Mac OS X security / hardening best practices

[Avery1]

Today, I found that I can see the entire contents of my boot disk, when plugged into another machine, as a secondary disk. I did not expect encryption, but did expect some level of PW protection.

I am much more familiar with UNIX and Windows security.

What are the best practices for securing/hardening Snow Leopard?

(I have seen the NSA document, Apple Document, and cisecurity.org benchmarks)

 

[hakuryuu]

If you want to protect your machine from being used as a target disk or booting from a disc, netboot, etc. you should set a Firmware password.

http://support.apple.com/kb/HT1352

 

[Sedulous]

Or enable file vault.

 

[John Kotches]

Today, I found that I can see the entire contents of my boot disk, when plugged into another machine, as a secondary disk. I did not expect encryption, but did expect some level of PW protection.

I am much more familiar with UNIX and Windows security.

And OS X is essentially a *nix underneath.

When you attach a drive to another flavor of unix machine do you need to have a password to see the contents? Nope. Just the appropriate R/W permissions.

What are the best practices for securing/hardening Snow Leopard?

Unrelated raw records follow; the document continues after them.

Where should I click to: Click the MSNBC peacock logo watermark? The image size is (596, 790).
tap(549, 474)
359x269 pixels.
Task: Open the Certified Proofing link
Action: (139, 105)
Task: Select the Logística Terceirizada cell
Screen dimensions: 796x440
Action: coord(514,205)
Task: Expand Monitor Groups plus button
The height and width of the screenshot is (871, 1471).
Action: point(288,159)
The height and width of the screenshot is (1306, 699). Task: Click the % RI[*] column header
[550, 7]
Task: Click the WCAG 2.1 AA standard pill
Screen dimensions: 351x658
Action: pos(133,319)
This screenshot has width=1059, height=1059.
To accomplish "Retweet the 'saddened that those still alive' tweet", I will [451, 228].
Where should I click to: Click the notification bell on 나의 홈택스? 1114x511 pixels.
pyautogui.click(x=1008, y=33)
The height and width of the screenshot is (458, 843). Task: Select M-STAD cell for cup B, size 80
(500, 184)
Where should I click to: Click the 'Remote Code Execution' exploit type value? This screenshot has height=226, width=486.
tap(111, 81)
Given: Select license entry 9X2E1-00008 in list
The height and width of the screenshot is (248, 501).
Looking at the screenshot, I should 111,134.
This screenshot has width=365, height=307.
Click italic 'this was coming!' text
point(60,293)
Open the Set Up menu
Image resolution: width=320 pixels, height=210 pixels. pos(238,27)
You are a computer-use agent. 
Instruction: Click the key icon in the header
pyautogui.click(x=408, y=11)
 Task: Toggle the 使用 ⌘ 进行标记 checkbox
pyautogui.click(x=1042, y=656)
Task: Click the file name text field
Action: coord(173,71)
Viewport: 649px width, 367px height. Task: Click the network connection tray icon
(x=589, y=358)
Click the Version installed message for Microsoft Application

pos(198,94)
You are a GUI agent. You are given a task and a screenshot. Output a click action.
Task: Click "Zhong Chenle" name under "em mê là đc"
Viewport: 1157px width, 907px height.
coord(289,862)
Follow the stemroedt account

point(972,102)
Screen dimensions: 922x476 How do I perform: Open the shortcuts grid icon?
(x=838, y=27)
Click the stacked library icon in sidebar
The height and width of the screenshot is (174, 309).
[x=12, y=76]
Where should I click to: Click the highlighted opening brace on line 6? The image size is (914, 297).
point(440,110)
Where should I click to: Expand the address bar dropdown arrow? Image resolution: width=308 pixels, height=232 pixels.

Shutoff all non-essential services. The fewer paths there are into the machine, the harder it is to be hacked. Try a portscanner against the machine to see what TCP and UDP ports are listening as an additional step.

There's obviously much more than that, but just by starting there you're ahead of the game.

(I have seen the NSA document, Apple Document, and cisecurity.org benchmarks)

Then you are armed with more informatation than most.

 

[mac2x]

Could you recommend a portscanner? I would like to try that. PM if you wish.

 

[John Kotches]

Could you recommend a portscanner? I would like to try that. PM if you wish.

I usually use nmap for this type of stuff, http://www.nmap.org

 

[mac2x]

Thanks!

 

[Avery1]

Thanks, folks. Keep 'em coming!

 

[satcomer]

Today, I found that I can see the entire contents of my boot disk, when plugged into another machine, as a secondary disk. I did not expect encryption, but did expect some level of PW protection.

I am much more familiar with UNIX and Windows security.

What are the best practices for securing/hardening Snow Leopard?

(I have seen the NSA document, Apple Document, and cisecurity.org benchmarks)

I would say do NOT use the OS X built-in firewall, it IMHO is for stupid users wo don't know about real firewalls. If you want real firewall protection and use the UNIX built-in command line IPFW without command line then look at WaterRoof. If that is to much for needs then look at NoobProof. For a comparison between the two look at this.